Failure to revive the economy has forced Modi and the RSS to concentrate on building the synthetic ‘Hindu’ identity, required for the creation of a Hindu Rashtra.

The message his calculated silences have sent out, has not been lost upon the police and the bureaucracy. As a result, although 49 Muslims and a similar score of lower caste Hindus, have been beaten, burnt, shot or stabbed to death in the past five years, and many more injured by rampaging mobs filled with pseudo-religious fervour and a hatred of Muslims.
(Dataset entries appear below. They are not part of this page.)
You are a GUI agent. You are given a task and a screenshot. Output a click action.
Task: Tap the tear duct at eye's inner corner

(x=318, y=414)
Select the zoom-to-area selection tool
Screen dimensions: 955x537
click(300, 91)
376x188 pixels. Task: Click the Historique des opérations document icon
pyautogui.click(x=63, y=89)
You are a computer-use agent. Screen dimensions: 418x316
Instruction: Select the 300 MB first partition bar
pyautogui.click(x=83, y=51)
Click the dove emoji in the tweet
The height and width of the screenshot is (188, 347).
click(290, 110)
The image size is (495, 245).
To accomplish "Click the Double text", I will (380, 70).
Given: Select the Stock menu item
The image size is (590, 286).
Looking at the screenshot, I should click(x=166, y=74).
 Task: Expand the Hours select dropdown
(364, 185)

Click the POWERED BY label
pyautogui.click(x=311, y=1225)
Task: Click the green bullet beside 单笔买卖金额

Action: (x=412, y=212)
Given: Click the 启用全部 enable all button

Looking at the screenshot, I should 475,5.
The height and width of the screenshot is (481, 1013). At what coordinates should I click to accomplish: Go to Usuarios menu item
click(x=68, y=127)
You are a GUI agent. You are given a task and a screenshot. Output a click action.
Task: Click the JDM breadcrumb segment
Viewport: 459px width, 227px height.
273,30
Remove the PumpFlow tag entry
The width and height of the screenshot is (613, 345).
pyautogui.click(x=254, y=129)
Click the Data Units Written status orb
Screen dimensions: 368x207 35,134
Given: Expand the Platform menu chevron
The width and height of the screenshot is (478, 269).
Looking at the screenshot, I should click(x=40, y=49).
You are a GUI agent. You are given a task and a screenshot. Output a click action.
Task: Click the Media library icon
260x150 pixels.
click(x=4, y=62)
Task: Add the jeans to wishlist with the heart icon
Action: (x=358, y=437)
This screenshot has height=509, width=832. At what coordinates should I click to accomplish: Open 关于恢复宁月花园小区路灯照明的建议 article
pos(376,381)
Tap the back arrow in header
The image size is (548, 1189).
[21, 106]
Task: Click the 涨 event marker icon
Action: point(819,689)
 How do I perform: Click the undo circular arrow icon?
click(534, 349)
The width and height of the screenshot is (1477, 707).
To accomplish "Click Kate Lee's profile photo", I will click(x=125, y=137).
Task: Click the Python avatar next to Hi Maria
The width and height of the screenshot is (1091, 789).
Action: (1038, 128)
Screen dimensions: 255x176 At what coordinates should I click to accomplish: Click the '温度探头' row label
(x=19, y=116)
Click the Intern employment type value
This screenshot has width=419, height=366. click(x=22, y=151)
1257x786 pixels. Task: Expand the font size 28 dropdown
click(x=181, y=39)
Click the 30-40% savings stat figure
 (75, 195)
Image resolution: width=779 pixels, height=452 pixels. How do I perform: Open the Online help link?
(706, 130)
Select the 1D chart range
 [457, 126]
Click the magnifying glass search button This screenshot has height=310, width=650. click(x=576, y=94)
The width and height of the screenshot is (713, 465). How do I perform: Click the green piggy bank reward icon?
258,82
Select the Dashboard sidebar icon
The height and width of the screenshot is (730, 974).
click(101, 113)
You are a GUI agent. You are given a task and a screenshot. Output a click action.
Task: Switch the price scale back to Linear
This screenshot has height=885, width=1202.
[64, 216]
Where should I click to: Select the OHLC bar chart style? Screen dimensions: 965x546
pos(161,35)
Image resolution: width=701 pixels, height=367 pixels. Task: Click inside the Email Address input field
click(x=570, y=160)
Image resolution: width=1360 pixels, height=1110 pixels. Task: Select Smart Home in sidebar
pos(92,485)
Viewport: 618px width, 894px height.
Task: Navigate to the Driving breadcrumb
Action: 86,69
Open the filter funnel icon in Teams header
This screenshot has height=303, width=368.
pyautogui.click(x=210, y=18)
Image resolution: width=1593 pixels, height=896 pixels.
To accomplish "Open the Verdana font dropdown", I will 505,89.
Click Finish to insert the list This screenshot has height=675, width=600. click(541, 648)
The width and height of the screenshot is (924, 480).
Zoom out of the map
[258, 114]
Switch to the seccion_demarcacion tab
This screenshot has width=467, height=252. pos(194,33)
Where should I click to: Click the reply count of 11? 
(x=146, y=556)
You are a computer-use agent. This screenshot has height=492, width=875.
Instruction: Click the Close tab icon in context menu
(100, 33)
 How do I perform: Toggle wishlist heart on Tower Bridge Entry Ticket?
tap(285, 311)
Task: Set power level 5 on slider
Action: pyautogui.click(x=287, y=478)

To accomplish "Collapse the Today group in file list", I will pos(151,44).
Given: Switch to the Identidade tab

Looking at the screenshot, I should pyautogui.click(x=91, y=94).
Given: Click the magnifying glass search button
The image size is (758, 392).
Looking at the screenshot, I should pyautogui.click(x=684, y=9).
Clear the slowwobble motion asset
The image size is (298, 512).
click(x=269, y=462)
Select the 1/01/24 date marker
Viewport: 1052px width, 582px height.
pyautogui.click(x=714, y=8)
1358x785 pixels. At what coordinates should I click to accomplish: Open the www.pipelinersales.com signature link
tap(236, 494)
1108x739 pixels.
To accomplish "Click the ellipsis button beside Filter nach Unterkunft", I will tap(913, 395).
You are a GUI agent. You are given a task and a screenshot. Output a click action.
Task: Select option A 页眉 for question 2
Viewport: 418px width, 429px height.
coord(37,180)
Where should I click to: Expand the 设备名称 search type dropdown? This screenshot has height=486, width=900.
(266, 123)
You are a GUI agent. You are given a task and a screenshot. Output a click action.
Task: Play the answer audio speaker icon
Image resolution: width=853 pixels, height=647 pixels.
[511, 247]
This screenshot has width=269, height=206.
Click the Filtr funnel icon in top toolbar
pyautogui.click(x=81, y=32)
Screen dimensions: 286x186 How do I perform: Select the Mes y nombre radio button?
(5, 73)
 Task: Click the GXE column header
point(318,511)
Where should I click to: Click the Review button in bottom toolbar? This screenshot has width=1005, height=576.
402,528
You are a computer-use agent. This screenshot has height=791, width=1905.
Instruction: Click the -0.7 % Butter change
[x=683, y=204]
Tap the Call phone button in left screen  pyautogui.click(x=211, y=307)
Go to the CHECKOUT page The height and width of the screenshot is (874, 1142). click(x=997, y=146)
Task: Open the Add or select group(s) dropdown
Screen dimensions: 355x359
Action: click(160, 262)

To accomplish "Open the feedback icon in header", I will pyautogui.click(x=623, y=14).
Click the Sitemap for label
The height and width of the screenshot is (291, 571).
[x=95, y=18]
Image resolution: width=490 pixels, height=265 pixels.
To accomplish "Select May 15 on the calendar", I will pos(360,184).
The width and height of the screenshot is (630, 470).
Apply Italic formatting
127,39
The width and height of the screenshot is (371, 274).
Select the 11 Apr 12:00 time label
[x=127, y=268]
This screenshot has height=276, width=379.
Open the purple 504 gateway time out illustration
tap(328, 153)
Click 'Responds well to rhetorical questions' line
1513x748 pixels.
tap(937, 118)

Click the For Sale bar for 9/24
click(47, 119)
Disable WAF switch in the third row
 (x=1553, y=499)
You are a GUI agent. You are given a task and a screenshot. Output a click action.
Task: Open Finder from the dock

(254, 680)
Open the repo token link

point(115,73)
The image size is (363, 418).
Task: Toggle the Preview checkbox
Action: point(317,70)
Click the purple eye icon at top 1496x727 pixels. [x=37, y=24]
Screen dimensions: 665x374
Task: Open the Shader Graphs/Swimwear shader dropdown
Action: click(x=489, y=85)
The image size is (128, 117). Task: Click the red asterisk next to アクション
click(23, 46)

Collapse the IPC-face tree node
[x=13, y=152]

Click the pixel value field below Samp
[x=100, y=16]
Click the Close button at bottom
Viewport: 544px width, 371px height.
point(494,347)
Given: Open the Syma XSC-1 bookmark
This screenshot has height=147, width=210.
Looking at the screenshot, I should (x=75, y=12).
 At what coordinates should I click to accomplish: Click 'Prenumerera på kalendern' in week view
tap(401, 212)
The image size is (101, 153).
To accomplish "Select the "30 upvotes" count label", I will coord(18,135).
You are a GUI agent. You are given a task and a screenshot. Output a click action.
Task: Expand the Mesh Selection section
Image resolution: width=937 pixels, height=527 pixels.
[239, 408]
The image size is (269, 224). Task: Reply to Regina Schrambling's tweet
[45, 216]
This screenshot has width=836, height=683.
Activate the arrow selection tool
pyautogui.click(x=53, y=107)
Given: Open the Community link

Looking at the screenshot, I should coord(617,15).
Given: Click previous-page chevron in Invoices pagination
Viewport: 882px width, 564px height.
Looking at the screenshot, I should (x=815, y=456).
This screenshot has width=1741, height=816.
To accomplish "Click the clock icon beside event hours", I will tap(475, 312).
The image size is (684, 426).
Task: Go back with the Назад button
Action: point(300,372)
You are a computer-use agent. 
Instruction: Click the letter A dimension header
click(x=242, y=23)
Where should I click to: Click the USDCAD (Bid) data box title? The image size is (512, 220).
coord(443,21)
Very few of the culprits have been arrested, and almost all have been set free on bail.

Modi has also misused extensive, suo moto powers of arrest and detention given to the police by the Indian Constitution, to arrest political opponents for a variety of flimsy and fabricated charges, and make their release conditional upon switching to the BJP. Several have succumbed, but this has only hardened the determination of the opposition to defeat him by setting up common candidates.

Until recently the BJP’s defeat seemed almost certain: In 2014 the party had won 52% of the seats in Parliament with only 31 % of the vote, because the opposition parties had fought each other and divided the rest of the vote. This is not likely to happen this year again, but the BJP has been handed a lifeline by the suicide-bombing of a busload of soldiers in Kashmir on February 14. Since that day, Modi has not missed a single opportunity to keep the fires of Indian anger against Pakistan, Kashmiris and Muslims burning. At present no one is able to surmise how this will affect the elections. But everyone is holding their breath.